We've taken the view that you'll want to know when your job starts and finishes and so the example
job submission script will tell the Grid Engine to email you when it does.
We've taken the view that you'll want to script using the Bourne Shell so we'll force the SGE to run your
job submission script within that shell, because the initial line's
#!/bin/sh
may not be honoured.
We've taken the view that you'll be doing something more than just adding a couple of integers together
in a loop (and, no, adding a couple of thousand integers together still doesn't count) so we'll try and access
some areas of the filestore you will have access to when you run your jobs and move things around.
Finally, we've written the example for an ECS user with the username
fred
and the mail address
Fred.Bloggs@ecs.vuw.ac.nz
, so you might need to change a few things in the script if you are
not Fred Bloggs and/or not in ECS.
(HINT: Search for the strings
fred
,
Fred.Bloggs
,
FRED
and
ecs
).
BIGGER HINT ADDED
after someone tried to mail
Fred.Bloggs@ecs.vuw.ac.nz
and Fred was not happy getting all the
emails.
Search for the strings
fred
,
Fred.Bloggs
,
FRED
and
ecs
and
change to match
your username
,
email address
and
school
And of course, this is just an example. Once you have modifed the scirpt to suit your needs
and run a few tests to check things work as you expect then, you will probably want to remove
some, if not all, of the recording of the environment and so on - but that's up to you.
Sometimes, having the info can be useful to a debugging exercise, eg when you are trying
to invoke something not on the PATH because you are effectivley logging into a non-interactive
environment: sometimes, all the extra clutter makes it hard to see what's happening.

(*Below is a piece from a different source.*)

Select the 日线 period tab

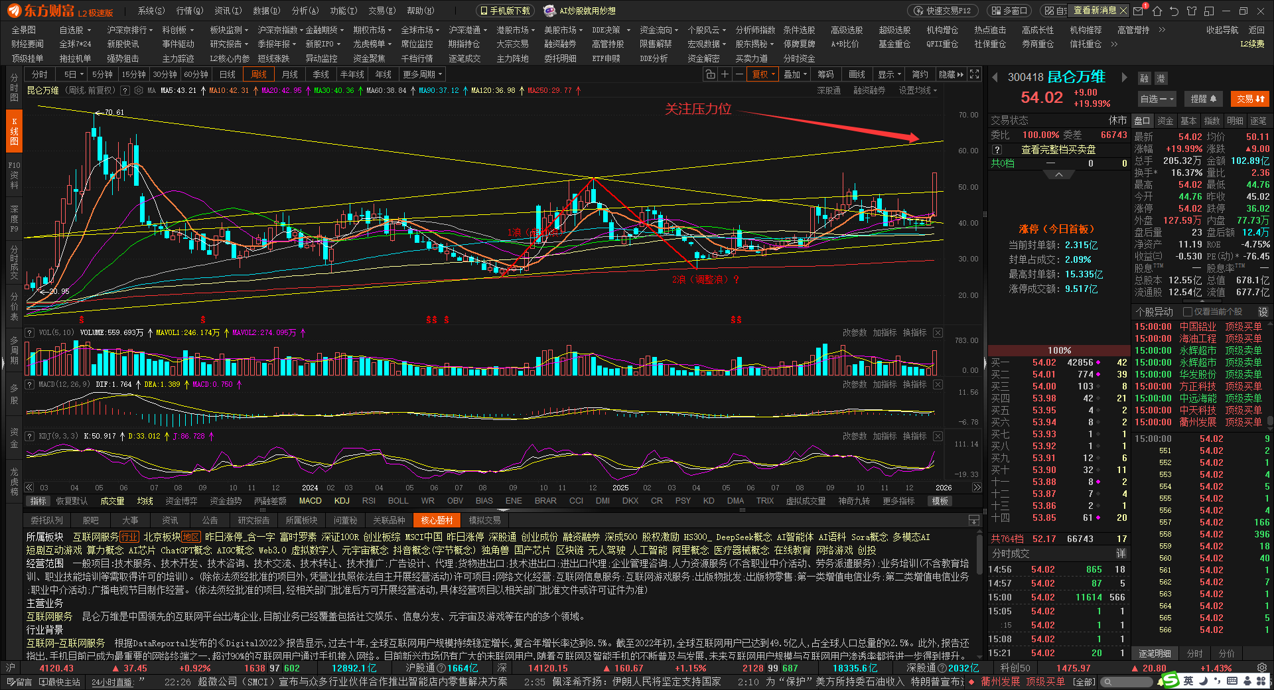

That "extra clutter" should also include the individual job emails you will get, so it is usually
worth electing not to be informed when running large numbers of jobs.
IMPORTANT
Some users, mostly users new to the School, have not been in the habit of understanding
the template for grid job submission before using it as the basis for the own job
submission scripts, and in other cases, have been using out-of-date and/or incorrect job
submission scripts that they may have been given, or pointed to by existing users who
should really know better.
When you come to modify this template for your own use, then
EXCEPT for your username,
you should not change
ANYTHING in the first 32 lines, ie, above this line,
# Now we are in the job-specific directory so now can do something useful
These lines are our attempt to ensure that the grid is working as we expect
it to, and there is no need to alter
ANYTHING except your username.
Furthermore, even though they may appear to be so, an understanding of the
process of grid job submisson would have alerted users to the fact that
not all of the lines are comments and so can be removed so, once again,
you should not change anything in those first 32 lines
EXCEPT for your
username.
If you have a copy of the template script downloaded and you do a
'diff'
of it against the job submission script that you are considering using,
the only differences you should see, within in the first 32 lines, should
be of the following form
% diff tech_note_template.sh my_job_submission_script.sh
9c9
< #$ -wd /vol/grid-solar/sgeusers/fred
---
> #$ -wd /vol/grid-solar/sgeusers/myusername
18,19c18,19
< if [ -d /local/tmp/fred/$JOB_ID ]; then
< cd /local/tmp/fred/$JOB_ID
---
> if [ -d /local/tmp/myusername/$JOB_ID ]; then
> cd /local/tmp/myusername/$JOB_ID
26,27c26,27
< echo "AND LOCAL TMP FRED "
< ls -la /local/tmp/fred
---
> echo "AND LOCAL TMP myusername "
> ls -la /local/tmp/myusername
...
and if your
'diff'
suggests otherwise, you should go back and alter your script so
that it matches the template apart from the username differences.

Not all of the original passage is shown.